*** RECORDS FOR THE EXERCISE ***

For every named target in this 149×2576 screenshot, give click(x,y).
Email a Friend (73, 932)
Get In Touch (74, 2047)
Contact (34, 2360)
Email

***

WORK INSTRUCTION:
Each line above must be output exactly as it stands.

ANSWER BELOW:
For every named target in this 149×2576 screenshot, give click(x,y).
Email a Friend (73, 932)
Get In Touch (74, 2047)
Contact (34, 2360)
Email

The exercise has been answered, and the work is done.